Stored data.

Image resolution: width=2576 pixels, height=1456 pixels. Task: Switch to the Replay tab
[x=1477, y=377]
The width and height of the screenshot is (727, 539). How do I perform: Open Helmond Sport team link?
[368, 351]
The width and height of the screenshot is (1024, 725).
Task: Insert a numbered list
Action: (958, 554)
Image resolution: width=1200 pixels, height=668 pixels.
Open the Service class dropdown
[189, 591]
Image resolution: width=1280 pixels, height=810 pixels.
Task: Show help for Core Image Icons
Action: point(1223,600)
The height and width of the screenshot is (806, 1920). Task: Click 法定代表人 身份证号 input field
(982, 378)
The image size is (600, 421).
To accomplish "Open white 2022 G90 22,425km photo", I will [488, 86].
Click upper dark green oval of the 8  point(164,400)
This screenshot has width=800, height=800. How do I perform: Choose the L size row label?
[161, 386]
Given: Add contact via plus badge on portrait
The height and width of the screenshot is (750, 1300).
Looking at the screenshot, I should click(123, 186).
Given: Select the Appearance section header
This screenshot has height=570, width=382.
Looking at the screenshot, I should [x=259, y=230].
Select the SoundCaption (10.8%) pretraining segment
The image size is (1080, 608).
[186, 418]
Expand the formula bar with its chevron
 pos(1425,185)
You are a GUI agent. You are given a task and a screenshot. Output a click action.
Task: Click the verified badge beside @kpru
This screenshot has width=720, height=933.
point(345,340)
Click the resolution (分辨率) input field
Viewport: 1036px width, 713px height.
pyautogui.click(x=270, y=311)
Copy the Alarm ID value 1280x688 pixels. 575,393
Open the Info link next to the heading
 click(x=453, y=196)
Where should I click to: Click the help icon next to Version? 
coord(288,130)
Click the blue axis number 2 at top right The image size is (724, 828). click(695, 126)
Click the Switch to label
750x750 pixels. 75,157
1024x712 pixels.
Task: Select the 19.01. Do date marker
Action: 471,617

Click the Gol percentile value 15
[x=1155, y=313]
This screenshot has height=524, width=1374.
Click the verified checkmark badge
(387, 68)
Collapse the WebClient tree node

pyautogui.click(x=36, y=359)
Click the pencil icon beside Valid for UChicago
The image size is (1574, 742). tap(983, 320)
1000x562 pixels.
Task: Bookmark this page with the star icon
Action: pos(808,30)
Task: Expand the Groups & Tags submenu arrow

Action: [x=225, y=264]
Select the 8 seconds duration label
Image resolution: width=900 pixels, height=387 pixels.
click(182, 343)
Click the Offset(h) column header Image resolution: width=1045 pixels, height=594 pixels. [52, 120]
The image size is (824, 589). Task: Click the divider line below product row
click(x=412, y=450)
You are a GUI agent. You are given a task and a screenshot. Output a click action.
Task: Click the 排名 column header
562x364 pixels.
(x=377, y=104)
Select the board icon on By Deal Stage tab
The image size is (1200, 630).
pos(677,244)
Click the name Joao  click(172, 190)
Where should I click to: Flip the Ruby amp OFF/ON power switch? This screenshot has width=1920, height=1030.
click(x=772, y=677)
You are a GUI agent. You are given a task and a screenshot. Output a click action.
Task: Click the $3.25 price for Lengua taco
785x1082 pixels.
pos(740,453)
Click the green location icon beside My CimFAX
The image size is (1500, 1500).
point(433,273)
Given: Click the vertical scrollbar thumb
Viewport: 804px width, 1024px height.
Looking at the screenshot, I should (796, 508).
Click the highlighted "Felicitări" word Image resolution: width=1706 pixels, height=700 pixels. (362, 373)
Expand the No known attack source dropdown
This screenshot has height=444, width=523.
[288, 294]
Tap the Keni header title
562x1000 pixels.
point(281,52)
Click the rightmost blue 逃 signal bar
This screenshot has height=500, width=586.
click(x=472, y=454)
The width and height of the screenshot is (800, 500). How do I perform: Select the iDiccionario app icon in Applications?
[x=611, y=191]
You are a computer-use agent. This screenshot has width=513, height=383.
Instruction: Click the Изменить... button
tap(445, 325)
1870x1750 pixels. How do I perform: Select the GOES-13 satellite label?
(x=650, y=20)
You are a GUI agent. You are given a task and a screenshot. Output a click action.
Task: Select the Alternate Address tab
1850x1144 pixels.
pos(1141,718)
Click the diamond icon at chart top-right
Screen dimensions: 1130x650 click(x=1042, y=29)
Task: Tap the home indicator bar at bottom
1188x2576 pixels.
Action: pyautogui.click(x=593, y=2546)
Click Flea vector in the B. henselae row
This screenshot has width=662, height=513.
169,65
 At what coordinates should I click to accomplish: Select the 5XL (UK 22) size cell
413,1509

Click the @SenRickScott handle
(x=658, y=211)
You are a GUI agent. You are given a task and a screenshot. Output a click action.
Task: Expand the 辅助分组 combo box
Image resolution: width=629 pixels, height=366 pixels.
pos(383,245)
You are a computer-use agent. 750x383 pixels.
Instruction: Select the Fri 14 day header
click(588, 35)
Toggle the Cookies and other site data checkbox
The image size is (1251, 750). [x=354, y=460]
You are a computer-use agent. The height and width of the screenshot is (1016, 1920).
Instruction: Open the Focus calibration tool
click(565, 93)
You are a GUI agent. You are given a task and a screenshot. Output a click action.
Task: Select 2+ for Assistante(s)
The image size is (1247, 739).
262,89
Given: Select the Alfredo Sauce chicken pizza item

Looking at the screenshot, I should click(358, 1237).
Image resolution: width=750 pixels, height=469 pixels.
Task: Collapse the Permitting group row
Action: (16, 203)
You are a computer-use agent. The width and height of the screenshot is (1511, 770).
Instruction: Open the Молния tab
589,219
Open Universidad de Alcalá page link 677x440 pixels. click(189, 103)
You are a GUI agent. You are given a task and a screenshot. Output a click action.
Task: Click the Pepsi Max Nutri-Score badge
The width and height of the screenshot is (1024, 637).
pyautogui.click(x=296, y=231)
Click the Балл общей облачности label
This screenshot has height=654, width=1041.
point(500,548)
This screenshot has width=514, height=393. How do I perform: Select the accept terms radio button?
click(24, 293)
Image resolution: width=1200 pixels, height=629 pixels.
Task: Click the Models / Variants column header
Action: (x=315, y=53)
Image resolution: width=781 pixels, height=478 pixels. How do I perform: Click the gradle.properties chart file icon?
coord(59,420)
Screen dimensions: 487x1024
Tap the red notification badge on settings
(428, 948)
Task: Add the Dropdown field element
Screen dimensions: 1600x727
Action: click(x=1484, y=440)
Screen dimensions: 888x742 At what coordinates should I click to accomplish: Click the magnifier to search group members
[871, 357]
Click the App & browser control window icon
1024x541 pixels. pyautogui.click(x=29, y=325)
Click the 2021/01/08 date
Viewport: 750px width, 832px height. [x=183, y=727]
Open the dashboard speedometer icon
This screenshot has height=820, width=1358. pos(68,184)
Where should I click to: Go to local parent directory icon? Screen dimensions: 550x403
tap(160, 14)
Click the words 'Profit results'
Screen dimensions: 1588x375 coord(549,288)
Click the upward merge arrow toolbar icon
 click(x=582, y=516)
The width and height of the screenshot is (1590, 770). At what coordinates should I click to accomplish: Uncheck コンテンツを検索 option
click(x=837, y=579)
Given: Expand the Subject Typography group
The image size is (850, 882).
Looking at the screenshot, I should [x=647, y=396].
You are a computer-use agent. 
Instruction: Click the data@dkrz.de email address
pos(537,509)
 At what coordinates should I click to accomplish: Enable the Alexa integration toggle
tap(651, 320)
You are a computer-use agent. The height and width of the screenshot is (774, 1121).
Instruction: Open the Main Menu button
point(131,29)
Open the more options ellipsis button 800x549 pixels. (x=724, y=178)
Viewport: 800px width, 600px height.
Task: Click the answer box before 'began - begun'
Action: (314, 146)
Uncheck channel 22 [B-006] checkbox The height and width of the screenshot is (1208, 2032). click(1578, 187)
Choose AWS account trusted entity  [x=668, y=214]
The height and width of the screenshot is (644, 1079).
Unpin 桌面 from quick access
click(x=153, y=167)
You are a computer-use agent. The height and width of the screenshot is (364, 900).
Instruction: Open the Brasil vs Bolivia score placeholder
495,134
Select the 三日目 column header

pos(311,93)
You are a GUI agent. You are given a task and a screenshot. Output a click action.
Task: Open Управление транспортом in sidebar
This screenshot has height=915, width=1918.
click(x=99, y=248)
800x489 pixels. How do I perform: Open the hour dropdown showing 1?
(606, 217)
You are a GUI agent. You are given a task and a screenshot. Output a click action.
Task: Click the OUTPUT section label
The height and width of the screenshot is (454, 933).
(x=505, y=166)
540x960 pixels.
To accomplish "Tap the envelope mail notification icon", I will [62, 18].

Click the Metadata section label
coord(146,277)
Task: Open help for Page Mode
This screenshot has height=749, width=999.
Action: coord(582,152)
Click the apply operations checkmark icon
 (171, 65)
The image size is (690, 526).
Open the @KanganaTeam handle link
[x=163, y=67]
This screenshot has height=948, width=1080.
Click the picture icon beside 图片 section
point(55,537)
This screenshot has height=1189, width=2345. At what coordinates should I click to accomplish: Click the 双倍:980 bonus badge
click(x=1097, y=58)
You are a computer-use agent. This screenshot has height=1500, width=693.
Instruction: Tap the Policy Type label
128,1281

Your assignment. Using the records above, write out exactly the lines between the one holding "Copy the Alarm" and the one holding "Expand the No known attack source dropdown", inclusive; leave everything else out.

Task output.
Copy the Alarm ID value 1280x688 pixels. 575,393
Open the Info link next to the heading
 click(x=453, y=196)
Where should I click to: Click the help icon next to Version? 
coord(288,130)
Click the blue axis number 2 at top right The image size is (724, 828). click(695, 126)
Click the Switch to label
750x750 pixels. 75,157
1024x712 pixels.
Task: Select the 19.01. Do date marker
Action: 471,617

Click the Gol percentile value 15
[x=1155, y=313]
This screenshot has height=524, width=1374.
Click the verified checkmark badge
(387, 68)
Collapse the WebClient tree node

pyautogui.click(x=36, y=359)
Click the pencil icon beside Valid for UChicago
The image size is (1574, 742). tap(983, 320)
1000x562 pixels.
Task: Bookmark this page with the star icon
Action: pos(808,30)
Task: Expand the Groups & Tags submenu arrow

Action: [x=225, y=264]
Select the 8 seconds duration label
Image resolution: width=900 pixels, height=387 pixels.
click(182, 343)
Click the Offset(h) column header Image resolution: width=1045 pixels, height=594 pixels. [52, 120]
The image size is (824, 589). Task: Click the divider line below product row
click(x=412, y=450)
You are a GUI agent. You are given a task and a screenshot. Output a click action.
Task: Click the 排名 column header
562x364 pixels.
(x=377, y=104)
Select the board icon on By Deal Stage tab
The image size is (1200, 630).
pos(677,244)
Click the name Joao  click(172, 190)
Where should I click to: Flip the Ruby amp OFF/ON power switch? This screenshot has width=1920, height=1030.
click(x=772, y=677)
You are a GUI agent. You are given a task and a screenshot. Output a click action.
Task: Click the $3.25 price for Lengua taco
785x1082 pixels.
pos(740,453)
Click the green location icon beside My CimFAX
The image size is (1500, 1500).
point(433,273)
Given: Click the vertical scrollbar thumb
Viewport: 804px width, 1024px height.
Looking at the screenshot, I should (796, 508).
Click the highlighted "Felicitări" word Image resolution: width=1706 pixels, height=700 pixels. (362, 373)
Expand the No known attack source dropdown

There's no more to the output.